だけど当たり前かもしれない、彼のお友達と公の場以外で会うことはこれまでそうあることではなかった。わたしがまだ社交は不慣れだろうからと、もっと大きくなってからにしようと、言われてきた。
そうやって子供扱いし続けてきたのにこうして引き合わされたのは、そろそろ解禁ということなのか、それとももう終わる関係だから最後の記念とでもいうことなのか。後者なのかもしれないと思うと、新たに知る一面にも胸が締め付けられるばかり。
「最近は淑女教育の一環としてこちらで時々お世話になっているのですけど、いつもこんな風で」
アンヌ様が小首を傾げるようにして微笑む。
「淑女教育ですか?」
「ええ。エヴェリン様もご存知とのことですが、私はもともと貴族ではありませんから。伯爵家に嫁ぐに相応しい作法なり勉強なりを、教わっているところなのです」
もちろん知っている。使用人として働いていた彼女を見初め、長年かけて口説き落としたというお二人の馴れ初めはわたしの胸を高鳴らせ、そんな風に想い想われるなんてどんな気持ちかしらと、家族や友情以上の感情を知らないわたしは思い馳せたものだった。

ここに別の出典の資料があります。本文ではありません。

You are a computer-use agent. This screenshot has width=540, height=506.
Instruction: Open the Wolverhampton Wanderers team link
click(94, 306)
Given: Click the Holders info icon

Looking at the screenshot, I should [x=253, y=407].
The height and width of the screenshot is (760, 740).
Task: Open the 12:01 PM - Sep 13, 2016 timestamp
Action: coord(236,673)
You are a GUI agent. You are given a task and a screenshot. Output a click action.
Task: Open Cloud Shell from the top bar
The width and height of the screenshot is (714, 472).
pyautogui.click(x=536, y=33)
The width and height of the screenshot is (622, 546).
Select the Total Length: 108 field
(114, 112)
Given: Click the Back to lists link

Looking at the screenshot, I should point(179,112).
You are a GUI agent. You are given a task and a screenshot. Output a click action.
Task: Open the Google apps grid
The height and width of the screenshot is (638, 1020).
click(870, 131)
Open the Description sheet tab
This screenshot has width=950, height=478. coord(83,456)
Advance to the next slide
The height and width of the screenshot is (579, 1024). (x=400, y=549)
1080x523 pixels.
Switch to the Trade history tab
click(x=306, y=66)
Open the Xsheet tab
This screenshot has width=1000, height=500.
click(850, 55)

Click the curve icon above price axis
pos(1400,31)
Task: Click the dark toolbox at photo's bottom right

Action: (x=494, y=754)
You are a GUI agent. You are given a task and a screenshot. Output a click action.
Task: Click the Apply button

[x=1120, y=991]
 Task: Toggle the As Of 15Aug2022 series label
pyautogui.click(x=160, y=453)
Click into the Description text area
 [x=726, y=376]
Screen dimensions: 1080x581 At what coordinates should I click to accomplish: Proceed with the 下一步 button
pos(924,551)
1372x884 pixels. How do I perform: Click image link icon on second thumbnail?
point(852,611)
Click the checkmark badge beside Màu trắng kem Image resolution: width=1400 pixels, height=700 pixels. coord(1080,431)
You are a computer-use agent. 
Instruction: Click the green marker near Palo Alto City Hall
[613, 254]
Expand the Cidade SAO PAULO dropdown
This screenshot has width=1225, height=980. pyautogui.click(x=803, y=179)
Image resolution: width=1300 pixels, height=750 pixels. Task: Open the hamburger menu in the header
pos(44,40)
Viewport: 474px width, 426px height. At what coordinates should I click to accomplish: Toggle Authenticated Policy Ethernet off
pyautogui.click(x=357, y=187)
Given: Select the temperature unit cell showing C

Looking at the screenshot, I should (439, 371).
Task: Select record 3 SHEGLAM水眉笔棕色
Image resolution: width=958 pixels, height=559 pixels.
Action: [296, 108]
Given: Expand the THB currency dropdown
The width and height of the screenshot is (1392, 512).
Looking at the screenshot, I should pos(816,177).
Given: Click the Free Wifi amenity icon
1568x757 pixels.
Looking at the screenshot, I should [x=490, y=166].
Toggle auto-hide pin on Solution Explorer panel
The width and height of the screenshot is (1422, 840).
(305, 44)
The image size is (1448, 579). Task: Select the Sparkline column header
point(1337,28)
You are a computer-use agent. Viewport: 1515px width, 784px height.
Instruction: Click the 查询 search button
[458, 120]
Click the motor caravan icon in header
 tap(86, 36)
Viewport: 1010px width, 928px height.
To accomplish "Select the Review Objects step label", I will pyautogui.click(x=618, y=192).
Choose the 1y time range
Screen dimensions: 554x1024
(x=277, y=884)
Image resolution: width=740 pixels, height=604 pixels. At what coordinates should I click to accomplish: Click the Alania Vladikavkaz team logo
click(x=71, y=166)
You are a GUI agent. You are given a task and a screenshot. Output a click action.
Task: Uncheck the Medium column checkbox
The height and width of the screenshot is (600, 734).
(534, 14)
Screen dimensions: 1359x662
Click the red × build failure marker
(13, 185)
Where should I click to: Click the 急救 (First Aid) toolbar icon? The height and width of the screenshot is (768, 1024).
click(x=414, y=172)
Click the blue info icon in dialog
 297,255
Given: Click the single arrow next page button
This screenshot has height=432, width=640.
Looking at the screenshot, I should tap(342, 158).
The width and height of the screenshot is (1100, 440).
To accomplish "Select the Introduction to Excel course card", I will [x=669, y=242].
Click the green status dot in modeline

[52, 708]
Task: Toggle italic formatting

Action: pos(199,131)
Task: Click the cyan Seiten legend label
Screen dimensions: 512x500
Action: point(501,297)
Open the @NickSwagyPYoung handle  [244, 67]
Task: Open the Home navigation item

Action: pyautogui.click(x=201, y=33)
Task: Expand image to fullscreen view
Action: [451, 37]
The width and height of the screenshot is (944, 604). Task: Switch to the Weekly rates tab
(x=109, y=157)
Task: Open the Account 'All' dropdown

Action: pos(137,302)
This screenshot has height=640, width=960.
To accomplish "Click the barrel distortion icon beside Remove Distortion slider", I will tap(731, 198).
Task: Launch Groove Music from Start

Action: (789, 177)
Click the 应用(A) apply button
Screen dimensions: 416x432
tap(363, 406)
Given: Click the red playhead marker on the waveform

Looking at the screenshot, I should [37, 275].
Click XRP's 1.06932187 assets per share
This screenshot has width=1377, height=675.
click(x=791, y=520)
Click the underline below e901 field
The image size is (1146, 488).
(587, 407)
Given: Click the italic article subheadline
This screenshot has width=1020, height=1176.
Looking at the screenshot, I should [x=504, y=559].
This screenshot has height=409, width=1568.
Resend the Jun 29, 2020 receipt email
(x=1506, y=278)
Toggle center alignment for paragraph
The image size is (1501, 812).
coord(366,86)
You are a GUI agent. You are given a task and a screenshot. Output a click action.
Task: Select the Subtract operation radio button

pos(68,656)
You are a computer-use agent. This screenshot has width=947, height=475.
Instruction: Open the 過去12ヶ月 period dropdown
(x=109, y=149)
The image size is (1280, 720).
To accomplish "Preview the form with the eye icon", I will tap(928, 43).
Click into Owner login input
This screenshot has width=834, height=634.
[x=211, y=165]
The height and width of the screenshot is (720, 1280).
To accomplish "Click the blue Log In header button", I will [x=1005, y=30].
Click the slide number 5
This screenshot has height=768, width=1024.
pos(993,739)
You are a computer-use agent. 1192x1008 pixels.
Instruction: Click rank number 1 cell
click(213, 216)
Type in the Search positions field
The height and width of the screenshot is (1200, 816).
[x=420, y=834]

とはいえ、それを知っていてなお、ここまで時間をともにして違和感を覚えることはなかった。それはつまり、アンヌ様のおっしゃる淑女教育の賜物に違いない。庶民と貴族では生活が異なるはずで、それに見合った所作は一朝一夕で身につけられるものではないだろうに。まだ婚約者ではない、なんて言ってはいたけど、その気がなければとてもじゃないけど出来ることではない。